#### [GIVEN PROBLEM]
Copy out the listing below line for line, keeping every word and mark as it is.

Raw listing:
-- BEGIN --

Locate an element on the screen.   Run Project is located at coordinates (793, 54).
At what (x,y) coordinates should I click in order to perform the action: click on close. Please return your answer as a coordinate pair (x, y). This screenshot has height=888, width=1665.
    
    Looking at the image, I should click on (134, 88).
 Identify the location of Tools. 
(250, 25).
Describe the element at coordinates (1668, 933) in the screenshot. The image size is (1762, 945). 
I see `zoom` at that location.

-- END --

#### [TASK OUTPUT]
Locate an element on the screen.   Run Project is located at coordinates (793, 54).
At what (x,y) coordinates should I click in order to perform the action: click on close. Please return your answer as a coordinate pair (x, y). This screenshot has height=888, width=1665.
    
    Looking at the image, I should click on (134, 88).
 Identify the location of Tools. 
(250, 25).
Describe the element at coordinates (1668, 933) in the screenshot. The image size is (1762, 945). 
I see `zoom` at that location.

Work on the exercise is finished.